ASSIGNMENT ->
Write what comes next in the report on the top-20 universe and the April whipsaw, starting right after its data caveat.

SUPPLIED PASSAGE ->
Top-20 Universe & the April Whipsaw — Diagnostic + Backtest ⛔ top-20 FAILS
Date: 2026-06-12
Analyst: Claude (for Jacques)
Engine: /root/backtest_xsmom_PY-00027_100626.py (unchanged)
Diagnostics: /root/xsmom_whipsaw_diag_120626.py, /root/xsmom_top20_120626.py
Data outputs: /root/research/2026-06-12_april-whipsaw-weekly.csv
Builds on: 2026-06-10_cross-sectional-momentum.md (the strategy that PASSED).
1. Question
The passing strategy (regime-gated long/short 21-day momentum, top-100 PIT universe) had one ugly month: April 2026, −20.9%, flagged as open question (a): what caused the April whipsaw, and can a second filter fix it without overfitting? Jacques asked to try a quality filter: trade only the top 20 coins "by market cap."
Data caveat (unchanged from prior reports): there is no market-cap field in any DB. The honest proxy used throughout the project is trailing-30d dollar volume, recomputed weekly point-in-time. "Top 20 by market cap" is therefore implemented as top 20 by dollar volume, PIT.

STUDY MATERIAL ->
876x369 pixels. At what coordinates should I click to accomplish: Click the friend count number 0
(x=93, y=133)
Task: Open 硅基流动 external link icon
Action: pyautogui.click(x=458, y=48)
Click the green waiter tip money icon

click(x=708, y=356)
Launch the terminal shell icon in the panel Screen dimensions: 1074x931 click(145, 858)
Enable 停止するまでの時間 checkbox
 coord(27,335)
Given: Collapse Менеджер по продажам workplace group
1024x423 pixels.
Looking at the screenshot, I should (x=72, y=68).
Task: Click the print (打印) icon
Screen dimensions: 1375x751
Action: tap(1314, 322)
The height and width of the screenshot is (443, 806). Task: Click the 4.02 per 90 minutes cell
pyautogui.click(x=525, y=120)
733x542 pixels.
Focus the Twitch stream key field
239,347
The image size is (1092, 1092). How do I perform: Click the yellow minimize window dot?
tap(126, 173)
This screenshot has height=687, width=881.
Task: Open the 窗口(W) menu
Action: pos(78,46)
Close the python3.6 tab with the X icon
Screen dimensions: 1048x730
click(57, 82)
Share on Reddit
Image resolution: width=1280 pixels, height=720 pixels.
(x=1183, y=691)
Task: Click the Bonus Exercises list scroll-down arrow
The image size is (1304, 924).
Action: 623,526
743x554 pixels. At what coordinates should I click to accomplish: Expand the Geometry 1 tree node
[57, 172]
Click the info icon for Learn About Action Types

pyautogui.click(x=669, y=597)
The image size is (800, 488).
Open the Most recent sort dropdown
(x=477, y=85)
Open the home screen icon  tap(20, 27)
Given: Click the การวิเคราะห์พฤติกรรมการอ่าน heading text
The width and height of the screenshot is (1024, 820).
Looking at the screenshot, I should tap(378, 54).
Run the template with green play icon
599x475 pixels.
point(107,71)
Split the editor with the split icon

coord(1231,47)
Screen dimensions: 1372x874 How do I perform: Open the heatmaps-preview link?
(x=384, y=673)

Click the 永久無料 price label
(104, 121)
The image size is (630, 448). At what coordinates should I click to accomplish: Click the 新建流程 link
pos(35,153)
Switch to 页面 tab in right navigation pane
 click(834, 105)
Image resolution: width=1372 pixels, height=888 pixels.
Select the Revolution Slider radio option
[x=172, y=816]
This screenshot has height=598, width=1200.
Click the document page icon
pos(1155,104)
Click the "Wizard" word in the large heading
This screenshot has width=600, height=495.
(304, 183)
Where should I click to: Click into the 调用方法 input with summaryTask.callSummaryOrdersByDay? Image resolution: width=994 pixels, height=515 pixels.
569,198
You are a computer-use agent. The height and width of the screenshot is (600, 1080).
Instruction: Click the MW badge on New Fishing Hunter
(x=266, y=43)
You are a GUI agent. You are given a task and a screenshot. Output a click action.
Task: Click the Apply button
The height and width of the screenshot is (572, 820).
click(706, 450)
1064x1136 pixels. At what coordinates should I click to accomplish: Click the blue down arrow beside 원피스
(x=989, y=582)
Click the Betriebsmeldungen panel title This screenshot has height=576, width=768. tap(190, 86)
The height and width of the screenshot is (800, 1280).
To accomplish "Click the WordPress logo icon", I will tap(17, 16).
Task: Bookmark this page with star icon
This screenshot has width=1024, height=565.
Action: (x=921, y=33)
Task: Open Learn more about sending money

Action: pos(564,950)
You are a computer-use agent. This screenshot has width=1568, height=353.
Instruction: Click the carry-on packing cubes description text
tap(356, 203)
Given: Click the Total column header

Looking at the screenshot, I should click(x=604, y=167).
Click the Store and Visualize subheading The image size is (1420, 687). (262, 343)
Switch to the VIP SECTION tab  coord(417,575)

ANSWER BOX ->
2. What the April whipsaw actually is
Per-week reconstruction of the headline variant over 2026 (full log in the CSV):
- BTC rose +18.5% across April; the BTC regime gate read BULL every week. The filter was not wrong — the market was up. The damage was idiosyncratic to the picks.
- The short leg made money in April (+94% summed net). The long leg lost −186%. The entire whipsaw is the long side.
- The long leg buys the 3 strongest coins = last week's biggest pumpers, which then revert violently:
| Week | BTC | Strategy | Long picks |
|---|---|---|---|
| Mar 25–Apr 01 | +3.4% | −3.4% | SIREN −87%, ARIA +49%, BEAT −32% |
| Apr 08–15 | +5.3% | −14.6% | ARIA −87%, NOM −47%, JCT −2% |
| Apr 15–22 | +4.5% | −4.0% | RAVE −90%, LAB +13%, BIO −6% |
SIREN went +132% → −87% in consecutive weeks. These same hype microcaps (RIVER, SIREN, ARIA, RAVE) also produced January's +107% and March's +132% wins. So the long leg is a high-variance lottery on a few extremely volatile coins, equal-weighted as if normal. April is the stretch where the lottery lost three weeks running.
Diagnosis: not a regime-filter miss — a position-sizing / pick-quality problem.
3. The top-20 test (Jacques' requested fix)
Same headline params (regime_ls, L21, skip0, N3, btc_ma50), full costs, max-8, PIT universe, only the universe size changed to 20. Tune and OOS reported separately.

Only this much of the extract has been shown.